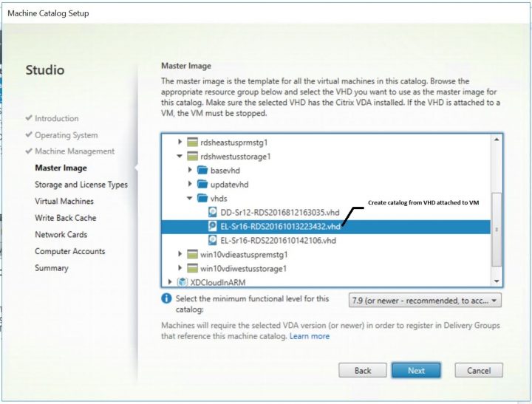Expand the win10vdiwestusstorage1 node
The image size is (532, 404).
tap(180, 268)
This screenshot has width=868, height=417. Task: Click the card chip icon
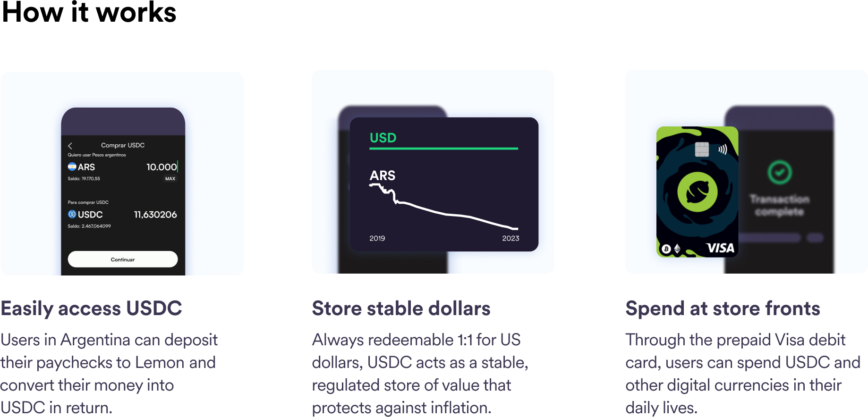point(702,149)
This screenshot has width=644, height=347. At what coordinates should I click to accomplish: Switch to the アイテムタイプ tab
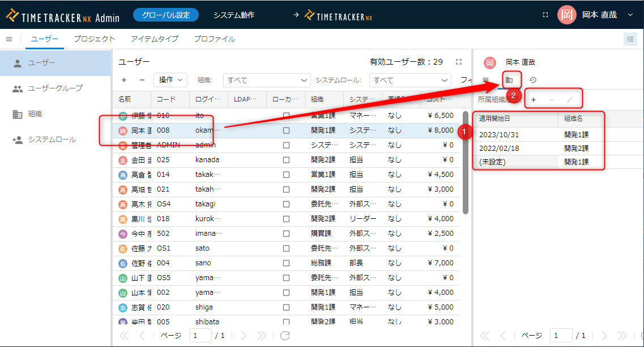click(154, 39)
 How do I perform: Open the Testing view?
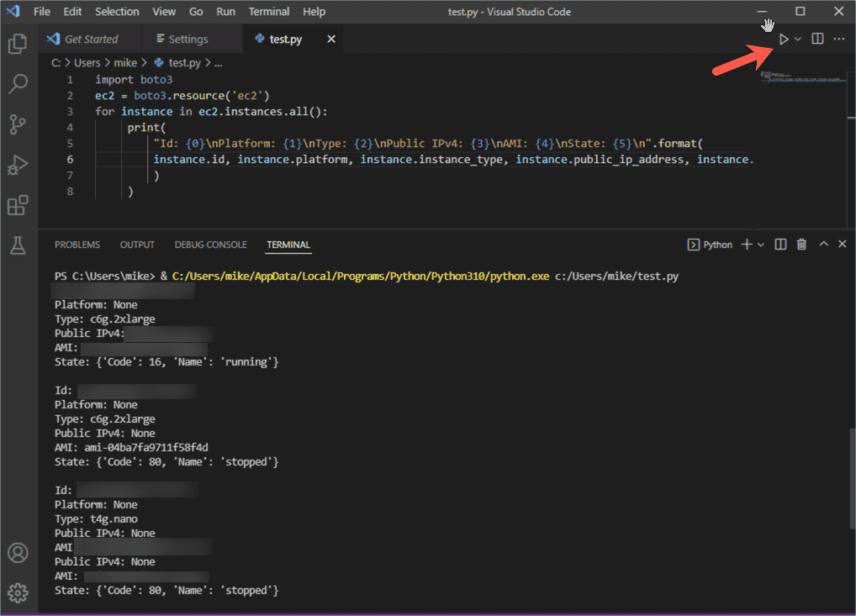[18, 245]
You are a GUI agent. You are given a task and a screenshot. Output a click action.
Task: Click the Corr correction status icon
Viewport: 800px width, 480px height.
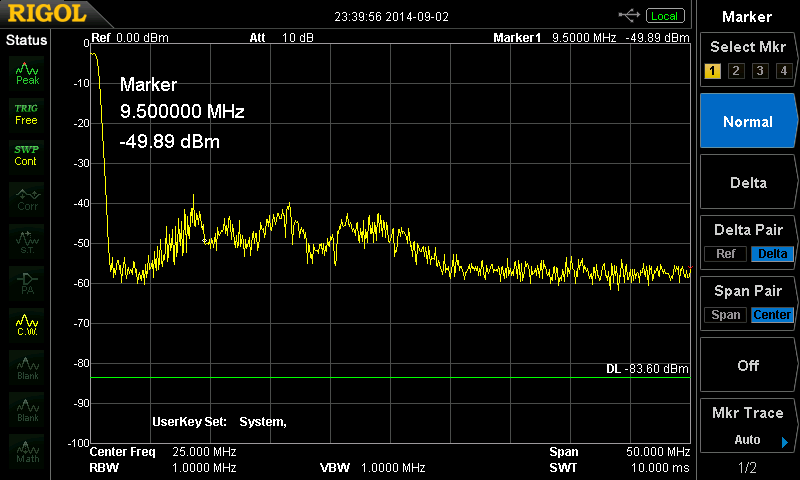coord(27,197)
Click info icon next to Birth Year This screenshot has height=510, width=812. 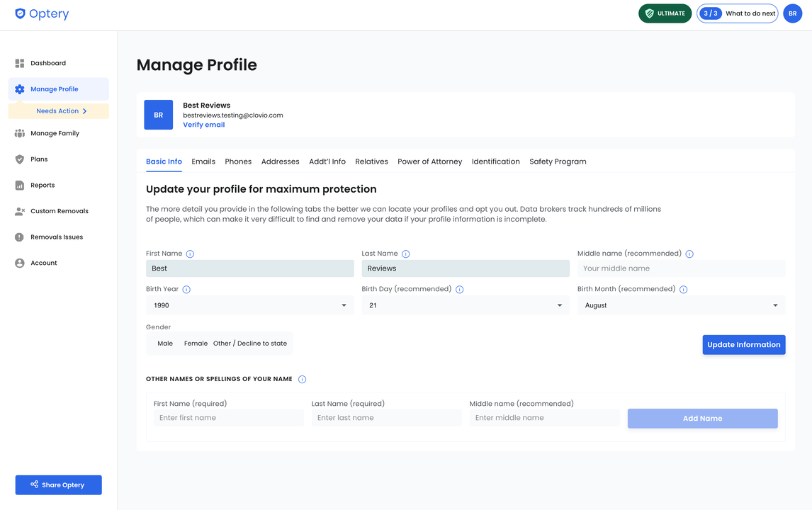(x=186, y=290)
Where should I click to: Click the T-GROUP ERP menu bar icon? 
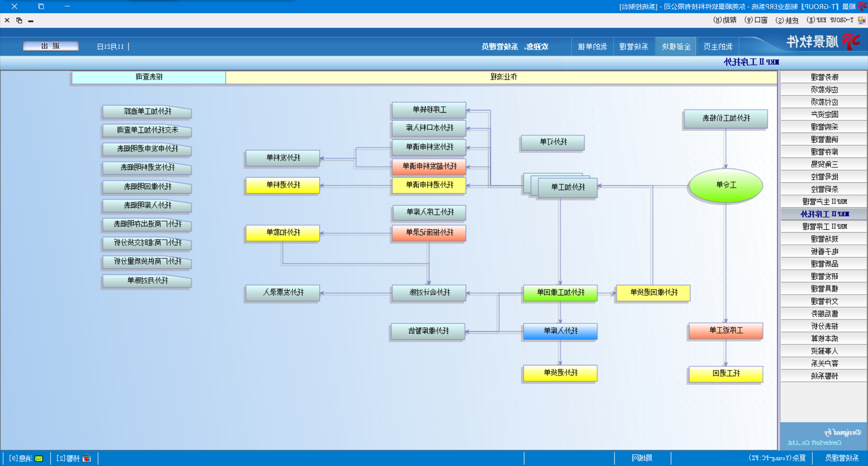click(x=862, y=20)
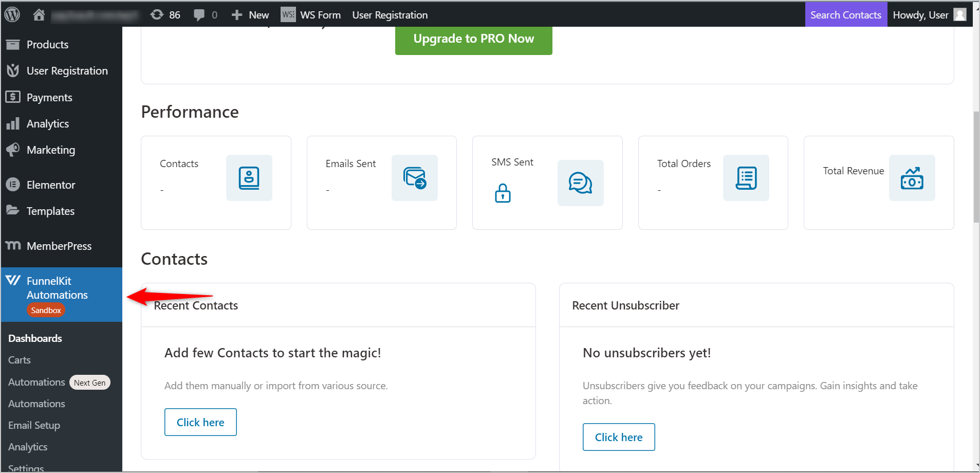
Task: Click the Emails Sent envelope icon
Action: (x=415, y=178)
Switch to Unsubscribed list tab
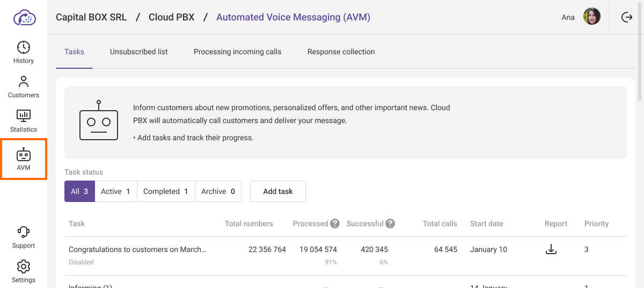The height and width of the screenshot is (288, 644). [139, 52]
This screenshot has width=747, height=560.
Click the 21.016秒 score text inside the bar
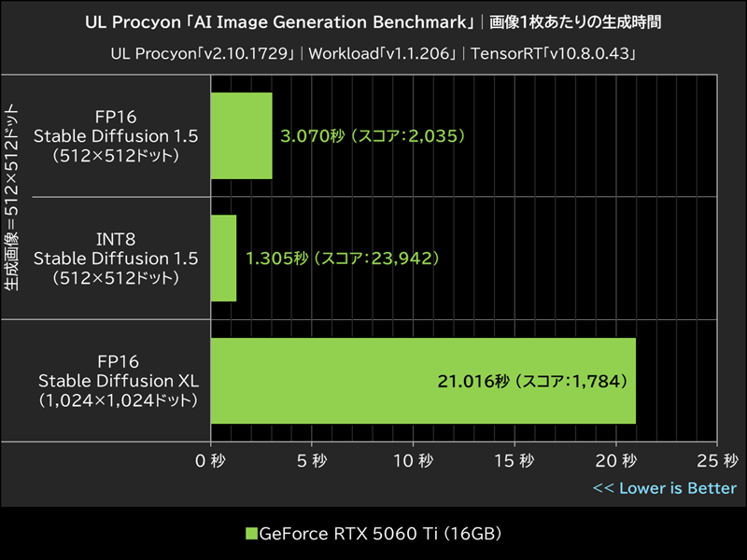pos(531,381)
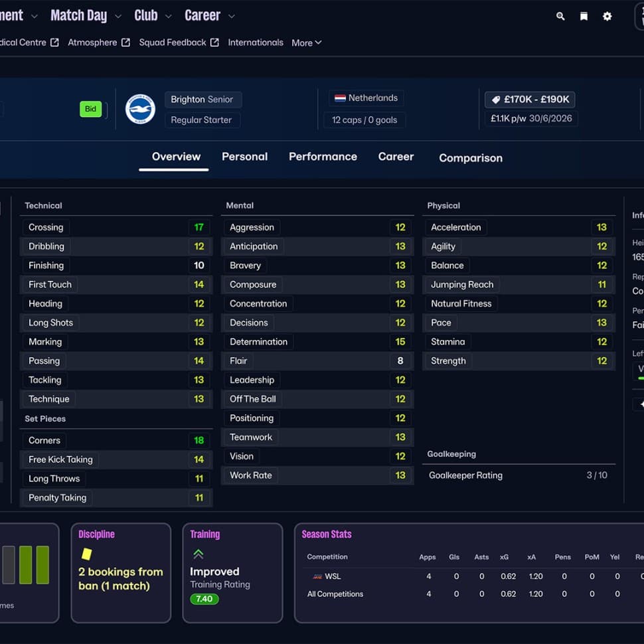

◆ **Exercise requirements**
Reproduce the lines from the one with "Switch to Unsubscribed list tab" through the end of the data, keeping both end lines, adding nothing, and dropping any pictures.

◆ **Exercise result**
Switch to Unsubscribed list tab
The height and width of the screenshot is (288, 644). [139, 52]
This screenshot has width=747, height=560.
Click the 21.016秒 score text inside the bar
pos(531,381)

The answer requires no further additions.